Write out the passage on American playgrounds word for word, from "Parental Stress Over" to "is indeed troublesome.".

- **Passage shown**
## begin

Would you let your child disappear into a playground consisting of junk – tools, boards, bricks, barrels, tubs, etc.? Let her start and tend to a fire? Be OK with him grabbing a saw and hammer and nails to build whatever springs into his imagination? (Oh, and lest we forget, you, dear parent, are forbidden from participating.)
Most of America’s ultra-cautious (and controlling) helicopter parents very likely would answer ‘no.’ Too many risks. Yet their answer should be a resounding yes.
Welcome to the debate over the American playground – its history, its current status, and whether it has any place in our nation’s collective future.
Parental Stress Over Stressed Kids
A favorite American pastime is worrying about kids. To some degree, that worry is warranted. Anxiety/depression, weight, diabetes, digital addiction, suicide – the list of afflictions besetting today’s kids is indeed troublesome.
Parents’ response to these issues is, at least on the surface, understandable: to broaden the safety net a bit more, to add more bubble wrap to the childhood experience, to control, prod, manage and manipulate.
Unfortunately, it’s becoming increasingly clear that these parental antidotes are precisely what most ails today’s kids. In trying to cut away all of life’s edges, soften its blows, and eliminate its risks, parents have unknowingly robbed kids of the critical opportunities they need to go it alone, tap into their imaginations, learn to socialize with each other, and suffer the slings and arrows that ultimately transform those young ones into mature adults.
And nowhere is the evidence of this misguided adult interference on more prominent display than in the nation’s playgrounds.
The Decline of the American Playground
To understand many of the physical, psychological, and emotional changes of the American child over the past 20+ years, one need look no farther than the simultaneous changes in the playgrounds intended to engage, inspire, and exercise them.

## end

[Entries for locating words and elements]
## begin

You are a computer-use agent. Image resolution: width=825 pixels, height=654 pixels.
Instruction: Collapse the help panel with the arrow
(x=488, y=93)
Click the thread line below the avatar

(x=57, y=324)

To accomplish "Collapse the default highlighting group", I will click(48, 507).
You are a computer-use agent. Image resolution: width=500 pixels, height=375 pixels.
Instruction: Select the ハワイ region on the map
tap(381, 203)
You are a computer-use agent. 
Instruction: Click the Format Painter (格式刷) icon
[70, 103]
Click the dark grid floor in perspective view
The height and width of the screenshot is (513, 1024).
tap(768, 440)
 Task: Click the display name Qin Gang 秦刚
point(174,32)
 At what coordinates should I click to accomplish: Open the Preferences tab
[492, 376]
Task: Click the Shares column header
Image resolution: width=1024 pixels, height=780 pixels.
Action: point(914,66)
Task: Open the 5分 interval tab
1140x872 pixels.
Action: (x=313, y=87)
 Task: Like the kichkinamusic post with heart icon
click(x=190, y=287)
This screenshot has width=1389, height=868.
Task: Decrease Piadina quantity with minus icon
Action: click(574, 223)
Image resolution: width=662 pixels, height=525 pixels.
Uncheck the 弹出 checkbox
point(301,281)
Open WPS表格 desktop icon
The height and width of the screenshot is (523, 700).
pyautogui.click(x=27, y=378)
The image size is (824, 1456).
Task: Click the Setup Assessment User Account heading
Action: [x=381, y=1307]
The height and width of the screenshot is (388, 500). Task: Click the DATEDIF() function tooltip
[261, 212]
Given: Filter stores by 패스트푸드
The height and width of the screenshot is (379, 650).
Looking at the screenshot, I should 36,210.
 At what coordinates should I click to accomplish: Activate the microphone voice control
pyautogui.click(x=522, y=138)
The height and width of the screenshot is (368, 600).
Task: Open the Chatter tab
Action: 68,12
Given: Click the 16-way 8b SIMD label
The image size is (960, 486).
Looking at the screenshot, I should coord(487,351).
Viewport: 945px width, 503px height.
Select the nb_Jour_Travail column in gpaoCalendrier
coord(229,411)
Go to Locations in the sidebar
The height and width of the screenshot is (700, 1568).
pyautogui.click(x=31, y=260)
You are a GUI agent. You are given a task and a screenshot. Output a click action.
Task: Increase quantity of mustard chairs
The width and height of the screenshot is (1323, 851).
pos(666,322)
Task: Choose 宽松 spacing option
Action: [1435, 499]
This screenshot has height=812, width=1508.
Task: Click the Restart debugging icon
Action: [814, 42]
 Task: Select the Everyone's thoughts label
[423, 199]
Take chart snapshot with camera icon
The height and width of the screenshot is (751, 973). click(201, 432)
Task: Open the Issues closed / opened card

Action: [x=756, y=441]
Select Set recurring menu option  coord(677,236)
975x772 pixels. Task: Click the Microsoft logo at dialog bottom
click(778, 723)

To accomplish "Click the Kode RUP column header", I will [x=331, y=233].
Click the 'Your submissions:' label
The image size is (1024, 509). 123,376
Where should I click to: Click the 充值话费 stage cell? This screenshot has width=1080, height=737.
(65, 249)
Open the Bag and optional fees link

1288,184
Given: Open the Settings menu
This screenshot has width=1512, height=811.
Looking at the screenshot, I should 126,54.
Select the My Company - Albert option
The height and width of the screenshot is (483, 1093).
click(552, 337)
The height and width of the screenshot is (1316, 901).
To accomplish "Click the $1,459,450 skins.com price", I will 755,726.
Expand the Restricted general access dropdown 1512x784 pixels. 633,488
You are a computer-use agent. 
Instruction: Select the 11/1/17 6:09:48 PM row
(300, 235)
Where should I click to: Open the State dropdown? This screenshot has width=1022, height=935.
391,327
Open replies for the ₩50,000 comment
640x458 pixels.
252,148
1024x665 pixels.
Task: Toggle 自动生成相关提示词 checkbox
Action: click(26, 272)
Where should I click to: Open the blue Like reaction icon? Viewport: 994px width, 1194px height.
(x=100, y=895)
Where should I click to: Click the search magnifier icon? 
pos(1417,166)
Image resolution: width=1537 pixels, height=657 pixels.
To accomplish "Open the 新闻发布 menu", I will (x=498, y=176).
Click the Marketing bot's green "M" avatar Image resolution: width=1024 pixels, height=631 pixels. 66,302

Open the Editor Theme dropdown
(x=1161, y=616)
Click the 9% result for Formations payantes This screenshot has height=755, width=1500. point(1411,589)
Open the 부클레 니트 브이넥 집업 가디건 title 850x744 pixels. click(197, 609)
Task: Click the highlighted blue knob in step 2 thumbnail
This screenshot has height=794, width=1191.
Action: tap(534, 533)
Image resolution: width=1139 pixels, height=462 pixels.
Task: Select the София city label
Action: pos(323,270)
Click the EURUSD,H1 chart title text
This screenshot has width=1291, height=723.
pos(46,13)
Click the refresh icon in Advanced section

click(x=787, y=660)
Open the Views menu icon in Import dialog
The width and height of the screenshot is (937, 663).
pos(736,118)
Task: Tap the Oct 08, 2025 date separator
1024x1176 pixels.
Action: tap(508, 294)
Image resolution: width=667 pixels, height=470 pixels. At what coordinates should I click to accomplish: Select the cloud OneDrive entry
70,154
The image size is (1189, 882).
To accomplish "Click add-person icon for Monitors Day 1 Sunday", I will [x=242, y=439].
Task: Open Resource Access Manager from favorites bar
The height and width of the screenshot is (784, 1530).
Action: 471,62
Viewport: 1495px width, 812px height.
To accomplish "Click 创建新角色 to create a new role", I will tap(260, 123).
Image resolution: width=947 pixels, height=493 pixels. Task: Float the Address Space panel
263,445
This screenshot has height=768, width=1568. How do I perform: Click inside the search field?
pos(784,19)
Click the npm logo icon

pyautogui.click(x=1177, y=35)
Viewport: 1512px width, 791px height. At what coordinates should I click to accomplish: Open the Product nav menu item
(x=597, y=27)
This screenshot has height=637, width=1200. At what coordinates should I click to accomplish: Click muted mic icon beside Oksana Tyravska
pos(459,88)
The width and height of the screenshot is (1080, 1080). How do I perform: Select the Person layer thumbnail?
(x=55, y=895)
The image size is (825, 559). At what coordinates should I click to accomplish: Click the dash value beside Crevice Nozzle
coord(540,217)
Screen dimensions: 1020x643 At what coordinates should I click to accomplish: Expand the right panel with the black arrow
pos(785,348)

## end

- **Response to this exercise**
Parental Stress Over Stressed Kids
A favorite American pastime is worrying about kids. To some degree, that worry is warranted. Anxiety/depression, weight, diabetes, digital addiction, suicide – the list of afflictions besetting today’s kids is indeed troublesome.